◆ **Task to complete**: Arrange every line of the records below as a numbered list, skipping any blank lines. Leave out the pictures.

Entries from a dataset

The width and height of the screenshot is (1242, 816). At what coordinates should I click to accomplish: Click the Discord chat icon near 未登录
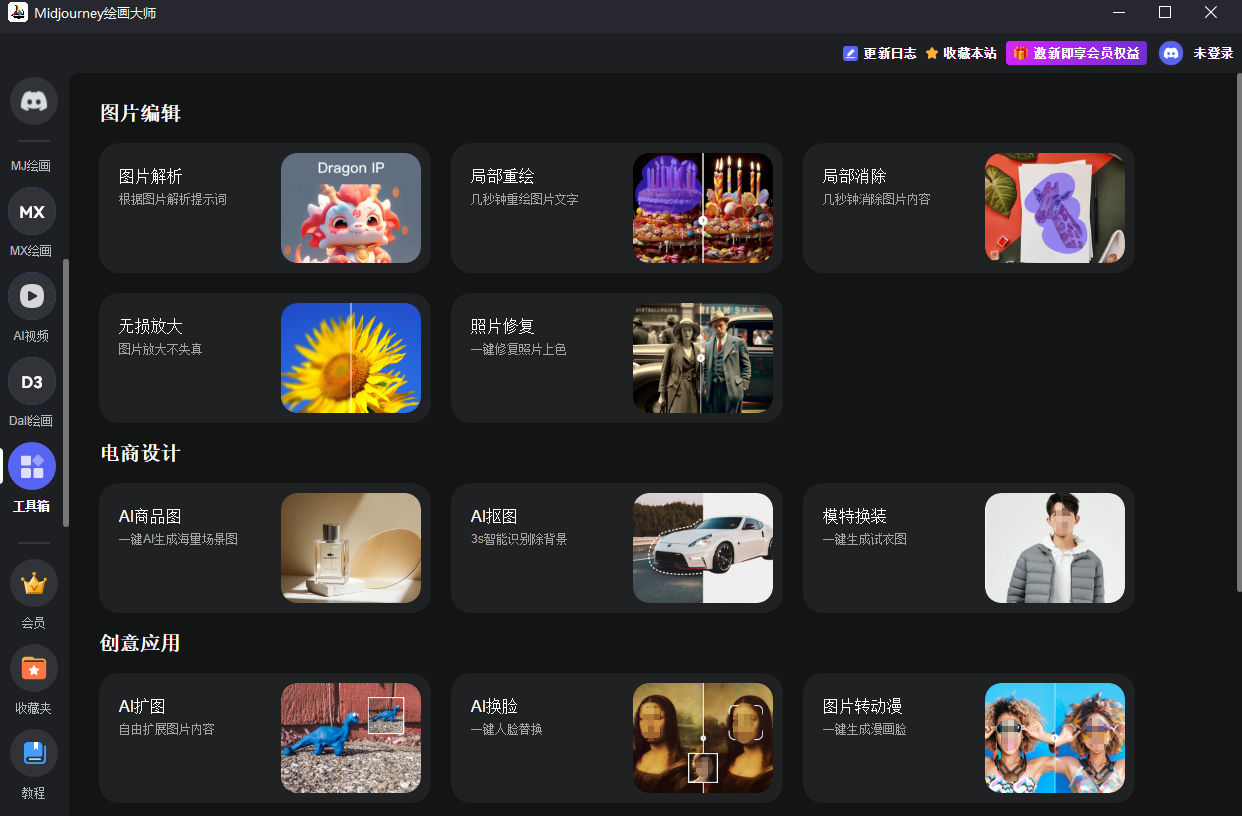[x=1170, y=53]
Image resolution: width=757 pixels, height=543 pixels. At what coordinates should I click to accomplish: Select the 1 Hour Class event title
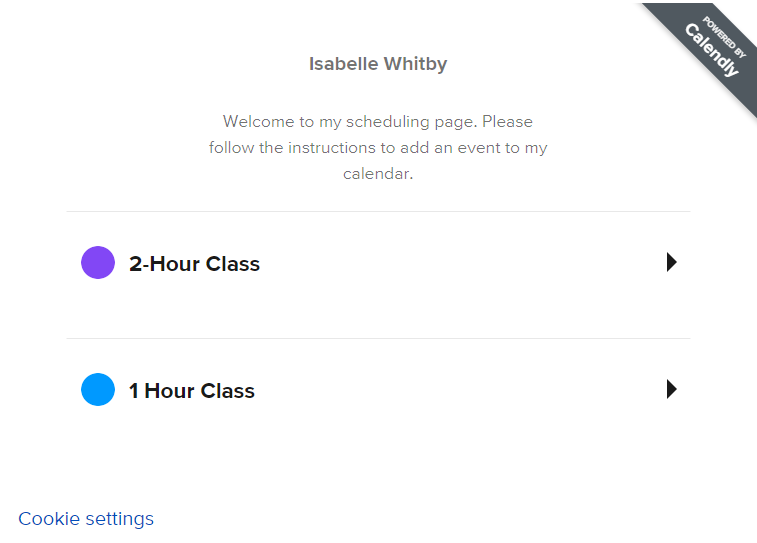(192, 391)
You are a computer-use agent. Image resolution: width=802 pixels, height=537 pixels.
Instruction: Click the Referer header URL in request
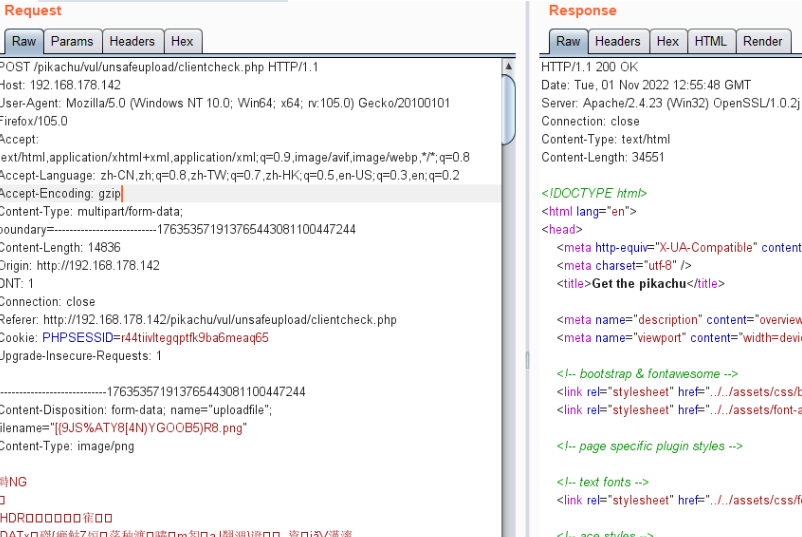220,319
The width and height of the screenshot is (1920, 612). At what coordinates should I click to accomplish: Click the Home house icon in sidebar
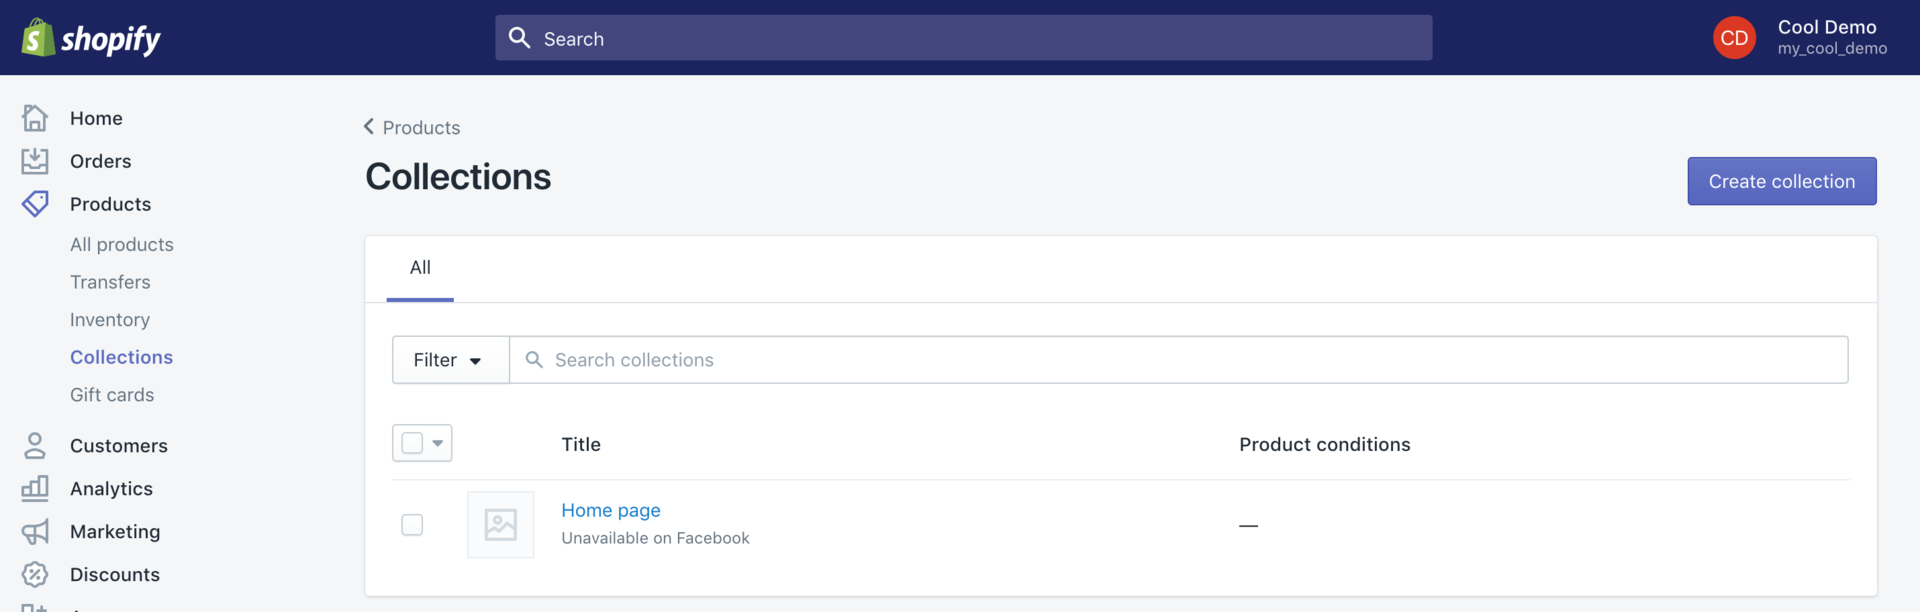pos(35,118)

◆ **Task response**:
1. The width and height of the screenshot is (1242, 816). At what coordinates should I click to accomplish: Click the Discord chat icon near 未登录
2. [x=1170, y=53]
3. Image resolution: width=757 pixels, height=543 pixels. At what coordinates should I click to accomplish: Select the 1 Hour Class event title
4. (192, 391)
5. You are a computer-use agent. Image resolution: width=802 pixels, height=537 pixels.
6. Instruction: Click the Referer header URL in request
7. 220,319
8. The width and height of the screenshot is (1920, 612). At what coordinates should I click to accomplish: Click the Home house icon in sidebar
9. pos(35,118)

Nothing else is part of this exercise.